Fierce

Boricuas Are Using Makeup To Protest Governor Ricardo Rosselló And Highlight The U.S.’s Horrifying History Of Colonialism

Since last week, protests have erupted all over Puerto Rico as the island’s population campaigns to remove the current governor of the United States territory. After many government scandals, Governor Ricardo Rosselló has finally agreed to step down and resign from his post. The disgraced head of government is expected to hand over control of the island to Puerto Rico’s new Progressive Party. This comes after controversy following leaked private chats revealing the governor and his inside circle making mocking and degrading comments. It also precedes federal agents arresting members of Rosselló’s administration for alleged fraud and money laundering.

Thousands of Puerto Rican protesters flooded the streets of the island — chanting and demanding resignation. Celebrities like Bad Bunny and Ricky Martin flew to the island to join in the protests. Even Puerto Ricans in mainland America took to the streets in elaborate displays, doing the electric slide to the blaring music that accompanied the gathering.

All of these factors helped to rectify this unjust situation in PR but we would be totally in the wrong if we did not acknowledge the powerful makeup and face painting that also rallied resistors.

Twitter / @oppsyirwin

Twitter User Shaly Torres made it her mission to keep non-Spanish speakers in the loop with what is happening in Puerto Rico. In a thread pinned to her account, the Puerto Rican make up enthusiast shared pictures and information about the ongoing riots. In her thread, there was a common theme of showcasing protesters and their creative way of using makeup to express their demands.

In it, she encouraged makeup artists to take a stand with the protesting Puerto Ricans and don bold make up looks in support of their struggle.

Twitter / @oppsyirwin

It doesn’t take a lot to show your support for a movement. You don’t even have to be in the same area that a protest is impacting. Thanks to social media and the internet, we can connect with people across the world and understand their feelings. We can show them our support in both small and significant ways and that is what Torres encouraged in her post.

Across Twitter and Instagram, makeup artists and enthusiasts showed off their official face paint to honor the protesters in Puerto Rico.

Twitter / @melolops

To protest the sexual violence, fraud, and abuse that the corrupt Puerto Rican government has been perpetuating, some artists scrawled abusive words over their bodies and faces. This Twitter makeup artist painted the Puerto Rican flag upon her face near the word “Enough.” Her post asks, “Asi o mas claro” — is it clear enough what these protesters are asking for?

Protesters weren’t afraid to paint graphic images on their bodies to show the pain that they’ve endured thanks to this administration.

Twitter / @melolops

This protester painted “Dios nos libera del dinero” (God save us from money) — representing the financial corruption that Rosselló’s administration has used to rule over the Puerto Rican people.

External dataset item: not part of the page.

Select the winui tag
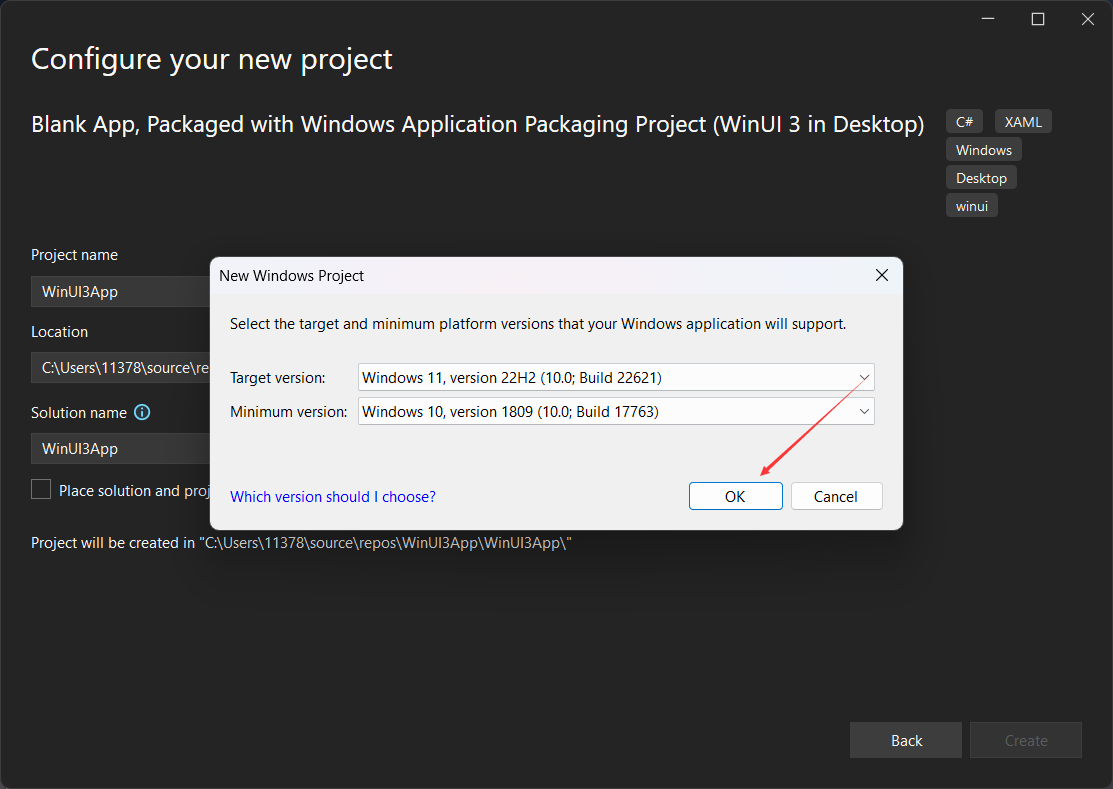Screen dimensions: 1113x789 click(971, 205)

On her back is a hand holding a machete, thrust up in revolution. It’s accompanied by the rainbow flag to represent the discrimination that the LGBTQ+ community currently faces in Puerto Rico.

A common theme among the face paint was that the fires of revolution have caught and are now burning.

Twitter / @dversadi
This gorgeous revolutionary art shows its artist @dversadi engulfed in flames from the neck up. The fire licks up her cheeks to the dual Puerto Rican flags made up by her elaborate eye makeup. The look is made even more empowering when viewed under UV lights. She looks like a living embodiment of the revolution that the island is experiencing.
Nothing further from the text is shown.